CSS layout in 2026 is a different world than the float-and-clearfix era. Grid, Flexbox, container queries, subgrid, and the upcoming masonry spec give you precise control without the brittleness of older techniques. Senior frontend interviews probe whether you understand the modern layout primitives and when to reach for each.
Flexbox: 1D layout
Flexbox arranges items along a single axis (row or column). Use it when:
- You have a list of items in one direction
- Items can wrap if needed
- You want fine control over alignment along the cross-axis
Common patterns:
- Header layout: logo left, nav center, account right
- Pill list with wrapping
- Card with header + body + footer (column flex)
- Centering:
display: flex; align-items: center; justify-content: center
Grid: 2D layout
Grid arranges items in rows and columns simultaneously. Use it when:
- You have a true grid layout (cards in a 4-column responsive grid)

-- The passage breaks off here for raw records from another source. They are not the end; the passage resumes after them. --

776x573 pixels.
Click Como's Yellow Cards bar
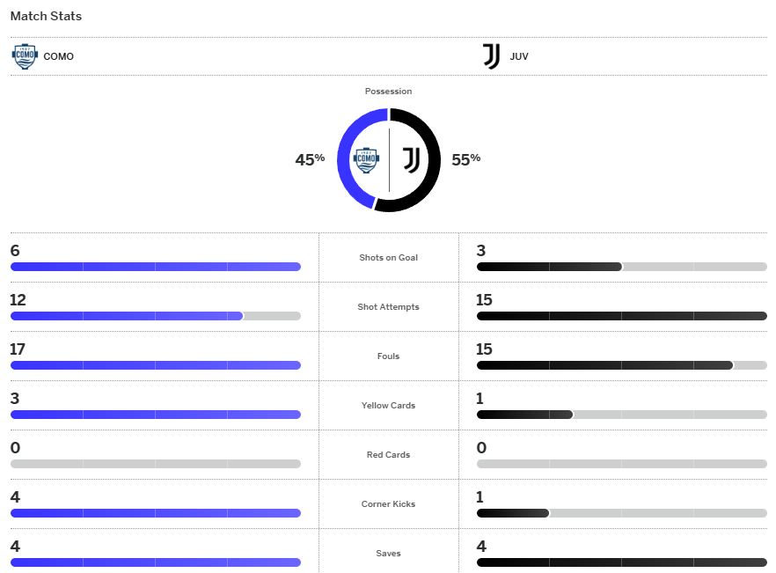(155, 415)
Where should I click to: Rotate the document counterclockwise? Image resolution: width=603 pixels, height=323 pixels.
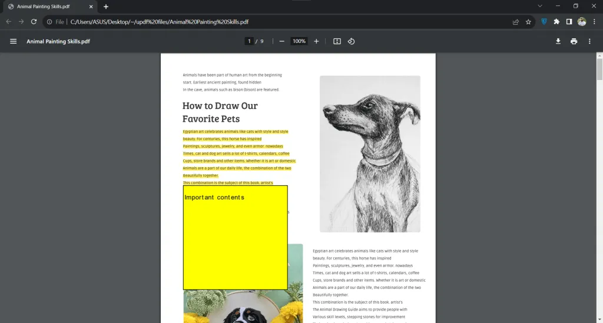pos(351,41)
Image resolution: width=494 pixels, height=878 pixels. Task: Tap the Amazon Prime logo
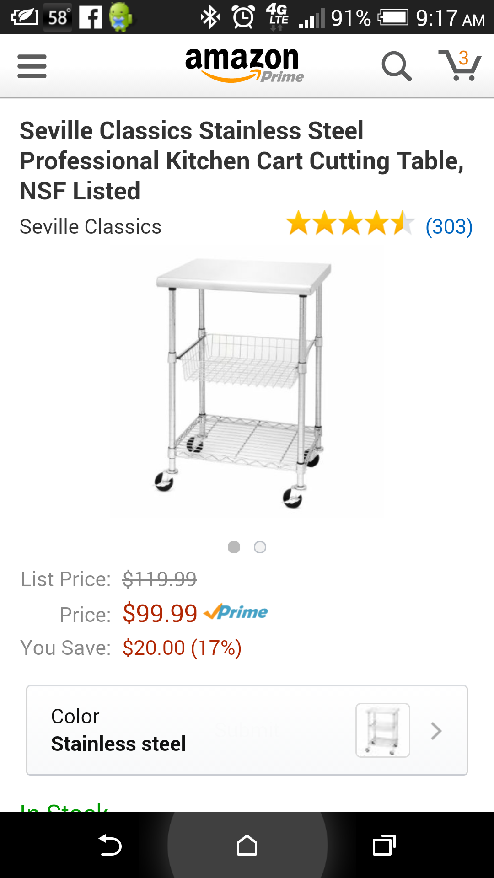point(244,65)
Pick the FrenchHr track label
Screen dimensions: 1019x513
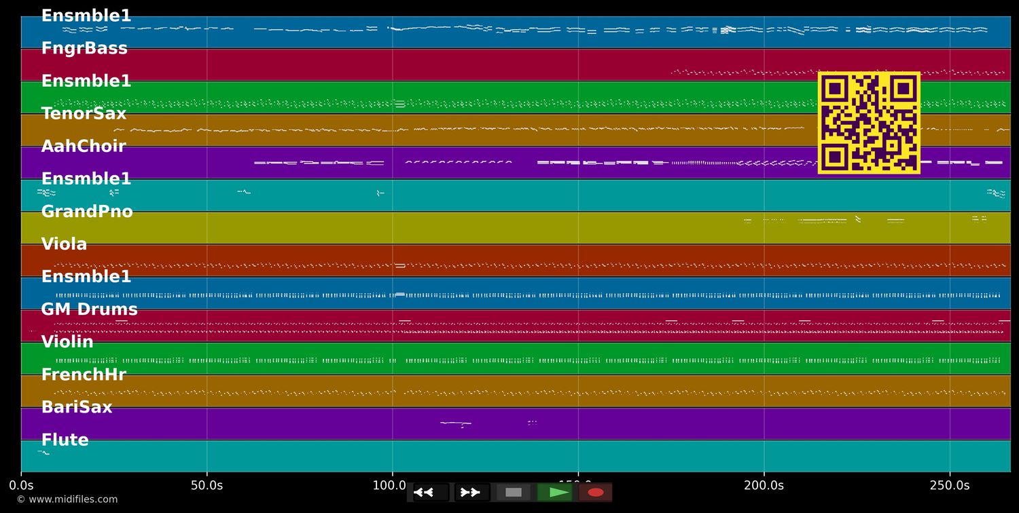pyautogui.click(x=84, y=375)
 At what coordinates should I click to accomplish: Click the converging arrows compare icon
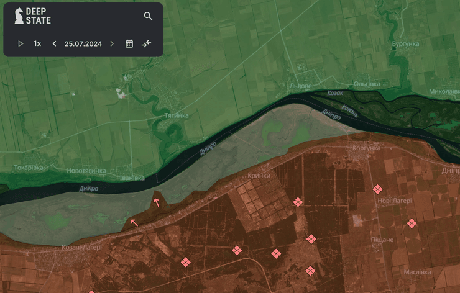(146, 43)
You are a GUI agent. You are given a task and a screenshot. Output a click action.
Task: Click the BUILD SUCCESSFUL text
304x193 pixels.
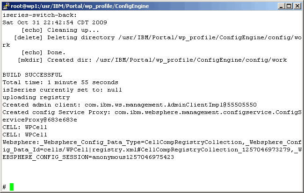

- You need precise control over both axes
- Items need to span multiple rows or columns
- You want to define named grid areas
Common patterns:
- App layout: sidebar + header + main + footer
- Card grid:
grid-template-columns: repeat(auto-fill, minmax(280px, 1fr)) - Form layout with aligned labels and inputs
The “auto-fit” vs “auto-fill” question
Both let columns repeat to fill the container. The difference:
- auto-fit: empty columns collapse; items expand to fill
- auto-fill: empty columns persist; items keep their width
For card grids, auto-fit is usually what you want.
Container queries
Container queries let an element style itself based on its container’s size, not the viewport. Production-ready in all evergreen browsers as of 2024.
.card-container {
container-type: inline-size;
}
@container (min-width: 600px) {
.card { display: flex; }
}
Use case: a card that displays in column layout in a sidebar but row layout in the main content area, regardless of viewport size.
Subgrid
Subgrid lets a nested grid inherit its parent’s grid lines. Production in Firefox since 2019, Safari since 2023, Chromium since 2023.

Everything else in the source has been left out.